**QUÉ HACER:** Escribe la continuación del texto sobre Hemingway y la lluvia en Semana Santa, empezando justo después de su última frase.

**TEXTO DEL EJERCICIO:**

4 de mayo de 2024

No falla. Cada vez que salgo a ver un paso en Semana Santa y empieza a lloviznar, se despierta en mí una asociación peculiar: la imagen de un Ernest Hemingway bronceado viene a mi mente de una manera espontánea y virulenta. Y no me pregunten por qué pasa eso, pero es así. Spinoza ya lo dejaba entrever en sus escritos filosóficos: para percibir la realidad que nos rodea, la mente requiere de las modificaciones de su propio cuerpo. O dicho de otra manera, nuestras percepciones actuales están ligadas a las sensaciones que nuestro cuerpo ha experimentado en el pasado, de manera que la realidad del mundo en el momento presente la comprendemos e interpretamos en gran parte por esos recuerdos sensitivos. Puede ser que, hace mucho mucho tiempo, yo estuviera leyendo «Adiós a las armas» o «Por quién doblan las campanas» bajo el tenue fulgor de una luminaria en un día de procesión y empezara a llover.
Lo cierto es que últimamente Hemingway aparece en casi todas las Semanas Santas de mi vida: la solemnidad de la celebración con la impredecible travesura de la lluvia, un encuentro entre lo sagrado y lo mundano, entre el respeto religioso y el chapoteo inevitable. La Semana Santa, ese periodo de recogimiento y tradiciones arraigadas, a menudo se ve desafiada por la obstinada lluvia. Qué se le va a hacer. Parece que los cielos, caprichosos ellos, deciden poner a prueba la devoción de los creyentes en el momento más inoportuno. ¿Es una señal divina? Quién sabe, pero ante la ironía de ver cofradías y procesiones marchando bajo un diluvio digno del Arca de Noé, a uno no le queda otra que dibujar sutilmente una disimulada sonrisa. Imaginen, si pueden, a un Hemingway en su apogeo, descansando bajo un toldo en la terraza de algún bar en España, con una copa de vino en la mano y disfrutando de la procesión en medio de una intensa lluvia, mientras redacta su crónica para enviarla a un periódico estadounidense:
«La lluvia cae como si alguien hubiera olvidado cerrar los grifos del cielo. Los nazarenos, con sus capirotes empapados, siguen adelante. Erguidos y valientes, parecen cucuruchos de helado derritiéndose bajo la maternal y tierna mirada de su virgen. Algunos fieles gritan: “¡Hasta el cielo llora por nuestros pecados”, mientras un astuto vendedor proclama: “¡Llévese su paraguas papal, perfecto para rezar bajo la lluvia sin mojar su alma!”. El agua resbala por las imágenes religiosas de un santo de papel maché».

**MATERIAL PROPORCIONADO:**
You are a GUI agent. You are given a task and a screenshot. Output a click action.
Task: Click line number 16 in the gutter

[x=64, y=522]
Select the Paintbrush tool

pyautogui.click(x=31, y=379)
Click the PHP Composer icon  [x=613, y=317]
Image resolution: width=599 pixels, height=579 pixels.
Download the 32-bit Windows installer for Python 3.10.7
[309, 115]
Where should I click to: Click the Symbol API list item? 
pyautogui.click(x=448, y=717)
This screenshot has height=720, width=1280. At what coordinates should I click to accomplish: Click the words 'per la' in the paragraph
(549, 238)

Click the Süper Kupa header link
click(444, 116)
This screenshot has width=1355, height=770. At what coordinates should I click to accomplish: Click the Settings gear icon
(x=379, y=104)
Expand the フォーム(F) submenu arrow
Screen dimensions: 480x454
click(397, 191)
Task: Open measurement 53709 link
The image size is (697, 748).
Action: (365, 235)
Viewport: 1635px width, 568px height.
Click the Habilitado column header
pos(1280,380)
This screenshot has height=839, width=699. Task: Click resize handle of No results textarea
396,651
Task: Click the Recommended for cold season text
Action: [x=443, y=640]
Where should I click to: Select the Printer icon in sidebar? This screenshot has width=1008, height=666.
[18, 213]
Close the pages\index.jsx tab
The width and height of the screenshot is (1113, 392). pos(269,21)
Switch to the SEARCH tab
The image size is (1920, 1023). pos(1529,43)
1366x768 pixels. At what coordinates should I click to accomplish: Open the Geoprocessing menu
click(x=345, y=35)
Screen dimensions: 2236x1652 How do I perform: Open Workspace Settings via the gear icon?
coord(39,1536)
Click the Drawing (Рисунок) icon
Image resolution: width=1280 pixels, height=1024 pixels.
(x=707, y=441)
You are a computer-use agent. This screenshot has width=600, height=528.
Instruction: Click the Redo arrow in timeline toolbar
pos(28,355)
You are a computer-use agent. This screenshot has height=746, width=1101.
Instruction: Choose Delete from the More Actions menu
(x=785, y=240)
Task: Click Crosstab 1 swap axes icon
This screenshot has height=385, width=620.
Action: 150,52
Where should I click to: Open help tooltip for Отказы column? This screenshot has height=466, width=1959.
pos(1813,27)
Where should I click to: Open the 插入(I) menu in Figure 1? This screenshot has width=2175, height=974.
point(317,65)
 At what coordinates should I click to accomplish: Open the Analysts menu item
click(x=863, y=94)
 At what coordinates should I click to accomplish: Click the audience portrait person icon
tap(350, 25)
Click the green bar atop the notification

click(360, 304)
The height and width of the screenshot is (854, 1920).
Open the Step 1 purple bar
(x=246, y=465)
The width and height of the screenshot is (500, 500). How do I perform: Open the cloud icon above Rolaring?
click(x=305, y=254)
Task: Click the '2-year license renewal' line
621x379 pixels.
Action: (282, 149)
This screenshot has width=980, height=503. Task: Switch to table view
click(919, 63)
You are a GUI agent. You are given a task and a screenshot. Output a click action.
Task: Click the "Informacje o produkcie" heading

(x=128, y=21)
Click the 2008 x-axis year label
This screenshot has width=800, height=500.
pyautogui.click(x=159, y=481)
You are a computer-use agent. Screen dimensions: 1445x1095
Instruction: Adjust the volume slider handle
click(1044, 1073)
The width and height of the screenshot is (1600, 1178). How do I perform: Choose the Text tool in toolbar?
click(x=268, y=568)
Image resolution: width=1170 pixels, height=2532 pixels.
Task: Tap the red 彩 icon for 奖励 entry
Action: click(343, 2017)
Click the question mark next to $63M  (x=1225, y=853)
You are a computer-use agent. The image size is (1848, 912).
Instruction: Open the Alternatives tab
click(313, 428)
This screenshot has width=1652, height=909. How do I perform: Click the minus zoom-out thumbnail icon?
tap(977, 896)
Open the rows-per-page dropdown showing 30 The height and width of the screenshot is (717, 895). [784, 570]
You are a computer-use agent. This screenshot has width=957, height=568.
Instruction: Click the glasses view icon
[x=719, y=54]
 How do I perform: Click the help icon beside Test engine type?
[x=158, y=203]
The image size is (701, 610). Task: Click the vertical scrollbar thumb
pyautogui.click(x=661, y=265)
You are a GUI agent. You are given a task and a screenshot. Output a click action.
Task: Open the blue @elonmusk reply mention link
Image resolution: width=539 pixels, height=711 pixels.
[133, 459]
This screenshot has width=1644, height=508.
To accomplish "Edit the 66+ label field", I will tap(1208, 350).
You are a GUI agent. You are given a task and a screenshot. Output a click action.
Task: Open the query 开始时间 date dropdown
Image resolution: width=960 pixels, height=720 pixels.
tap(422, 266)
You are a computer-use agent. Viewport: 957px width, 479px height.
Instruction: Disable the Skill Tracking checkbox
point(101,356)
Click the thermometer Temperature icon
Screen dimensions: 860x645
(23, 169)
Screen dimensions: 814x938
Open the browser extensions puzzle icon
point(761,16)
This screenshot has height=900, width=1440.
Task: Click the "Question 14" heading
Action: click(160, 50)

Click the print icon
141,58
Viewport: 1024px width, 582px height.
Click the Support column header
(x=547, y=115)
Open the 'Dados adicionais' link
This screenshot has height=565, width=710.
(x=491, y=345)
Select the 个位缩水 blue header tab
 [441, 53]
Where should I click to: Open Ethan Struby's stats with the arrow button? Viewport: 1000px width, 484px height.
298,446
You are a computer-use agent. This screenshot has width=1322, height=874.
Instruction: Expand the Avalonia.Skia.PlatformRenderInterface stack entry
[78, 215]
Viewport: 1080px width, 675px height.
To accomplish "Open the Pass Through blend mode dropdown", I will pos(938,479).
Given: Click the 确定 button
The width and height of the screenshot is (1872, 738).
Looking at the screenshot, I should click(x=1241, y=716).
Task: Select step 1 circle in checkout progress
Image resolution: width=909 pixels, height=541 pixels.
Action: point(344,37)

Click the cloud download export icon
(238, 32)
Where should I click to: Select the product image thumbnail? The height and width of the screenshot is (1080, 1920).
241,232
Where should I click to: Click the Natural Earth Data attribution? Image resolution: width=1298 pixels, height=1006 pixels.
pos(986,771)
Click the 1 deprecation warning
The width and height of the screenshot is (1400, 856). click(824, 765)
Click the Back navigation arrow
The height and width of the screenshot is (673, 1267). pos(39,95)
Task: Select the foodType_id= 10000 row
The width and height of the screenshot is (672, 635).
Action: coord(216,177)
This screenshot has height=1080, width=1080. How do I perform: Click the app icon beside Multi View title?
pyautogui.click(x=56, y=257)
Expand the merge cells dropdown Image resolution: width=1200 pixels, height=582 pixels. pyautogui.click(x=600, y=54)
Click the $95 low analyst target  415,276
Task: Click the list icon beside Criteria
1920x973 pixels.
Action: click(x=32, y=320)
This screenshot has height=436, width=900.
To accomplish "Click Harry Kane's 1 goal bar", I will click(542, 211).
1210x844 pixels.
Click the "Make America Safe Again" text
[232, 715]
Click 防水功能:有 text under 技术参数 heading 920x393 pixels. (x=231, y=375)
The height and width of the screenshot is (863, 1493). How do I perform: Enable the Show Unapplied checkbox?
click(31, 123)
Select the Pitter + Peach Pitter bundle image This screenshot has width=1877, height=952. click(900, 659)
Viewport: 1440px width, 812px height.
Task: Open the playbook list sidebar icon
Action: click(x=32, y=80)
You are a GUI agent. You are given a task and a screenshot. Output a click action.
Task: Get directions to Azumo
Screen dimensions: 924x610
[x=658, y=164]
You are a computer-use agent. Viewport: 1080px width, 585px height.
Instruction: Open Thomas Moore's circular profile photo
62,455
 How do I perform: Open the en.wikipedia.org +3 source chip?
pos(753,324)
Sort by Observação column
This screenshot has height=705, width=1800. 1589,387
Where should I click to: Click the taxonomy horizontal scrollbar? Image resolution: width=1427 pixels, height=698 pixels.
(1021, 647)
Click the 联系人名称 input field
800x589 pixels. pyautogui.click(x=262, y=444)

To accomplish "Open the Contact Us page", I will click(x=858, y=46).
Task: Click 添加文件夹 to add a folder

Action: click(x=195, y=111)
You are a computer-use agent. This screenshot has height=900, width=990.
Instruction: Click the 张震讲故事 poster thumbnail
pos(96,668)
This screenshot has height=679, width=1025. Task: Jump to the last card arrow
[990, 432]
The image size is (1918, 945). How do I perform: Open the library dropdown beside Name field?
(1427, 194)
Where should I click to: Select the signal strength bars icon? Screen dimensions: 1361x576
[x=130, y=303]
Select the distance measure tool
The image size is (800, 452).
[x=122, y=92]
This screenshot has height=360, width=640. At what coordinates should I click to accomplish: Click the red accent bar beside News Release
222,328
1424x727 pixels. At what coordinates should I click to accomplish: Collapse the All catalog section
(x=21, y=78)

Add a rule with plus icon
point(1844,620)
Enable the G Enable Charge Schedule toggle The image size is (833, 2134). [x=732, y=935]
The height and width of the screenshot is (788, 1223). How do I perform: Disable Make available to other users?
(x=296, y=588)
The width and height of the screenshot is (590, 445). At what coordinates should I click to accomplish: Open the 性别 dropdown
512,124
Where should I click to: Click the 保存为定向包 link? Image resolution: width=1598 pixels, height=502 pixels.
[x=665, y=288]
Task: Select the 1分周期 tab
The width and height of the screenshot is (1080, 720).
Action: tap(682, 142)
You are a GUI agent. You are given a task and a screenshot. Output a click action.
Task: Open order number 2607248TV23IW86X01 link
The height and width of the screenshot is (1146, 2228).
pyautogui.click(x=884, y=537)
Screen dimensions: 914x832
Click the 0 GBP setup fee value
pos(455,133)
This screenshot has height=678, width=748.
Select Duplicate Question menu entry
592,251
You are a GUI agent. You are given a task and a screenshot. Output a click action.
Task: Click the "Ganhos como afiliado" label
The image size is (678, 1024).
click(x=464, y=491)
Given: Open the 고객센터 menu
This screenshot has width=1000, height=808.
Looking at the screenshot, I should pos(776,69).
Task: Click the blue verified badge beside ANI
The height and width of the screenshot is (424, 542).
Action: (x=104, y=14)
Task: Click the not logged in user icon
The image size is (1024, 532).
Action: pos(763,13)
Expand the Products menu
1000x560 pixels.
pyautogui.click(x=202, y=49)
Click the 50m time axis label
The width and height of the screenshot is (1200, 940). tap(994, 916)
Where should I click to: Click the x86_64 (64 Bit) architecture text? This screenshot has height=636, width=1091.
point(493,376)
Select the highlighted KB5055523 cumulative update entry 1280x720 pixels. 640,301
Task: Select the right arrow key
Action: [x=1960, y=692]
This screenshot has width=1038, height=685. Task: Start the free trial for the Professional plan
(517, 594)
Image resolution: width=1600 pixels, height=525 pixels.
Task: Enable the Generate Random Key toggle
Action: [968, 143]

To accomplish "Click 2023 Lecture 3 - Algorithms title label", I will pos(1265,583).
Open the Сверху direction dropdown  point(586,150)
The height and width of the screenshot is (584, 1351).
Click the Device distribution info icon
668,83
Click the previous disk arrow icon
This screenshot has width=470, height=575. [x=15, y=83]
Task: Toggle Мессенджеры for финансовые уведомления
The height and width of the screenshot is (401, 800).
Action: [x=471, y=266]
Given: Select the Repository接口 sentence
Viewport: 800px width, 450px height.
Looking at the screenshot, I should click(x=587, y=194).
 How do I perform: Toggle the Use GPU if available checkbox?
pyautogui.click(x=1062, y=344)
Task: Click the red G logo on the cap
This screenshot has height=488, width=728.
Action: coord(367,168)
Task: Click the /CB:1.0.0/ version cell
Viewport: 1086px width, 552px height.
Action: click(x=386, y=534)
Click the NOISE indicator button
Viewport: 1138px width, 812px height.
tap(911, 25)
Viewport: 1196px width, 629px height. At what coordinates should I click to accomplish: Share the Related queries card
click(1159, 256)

**RESPUESTA ESPERADA:**
Va a ser que la Semana Santa bajo la lluvia tiene ese encanto de lo ridículo y lo sublime que tanto adoraba mi admirado Groucho Marx.
Entre el olor a incienso y el sonido de la lluvia en los adoquines, la Semana Santa nos regala momentos de absurda grandeza, donde lo divino y lo terrenal se abrazan en una danza impredecible. Y mientras los truenos retumban en el cielo, recordemos las palabras de un Hemingway imaginario: «En tiempos de tormenta, incluso los ángeles necesitan paraguas”.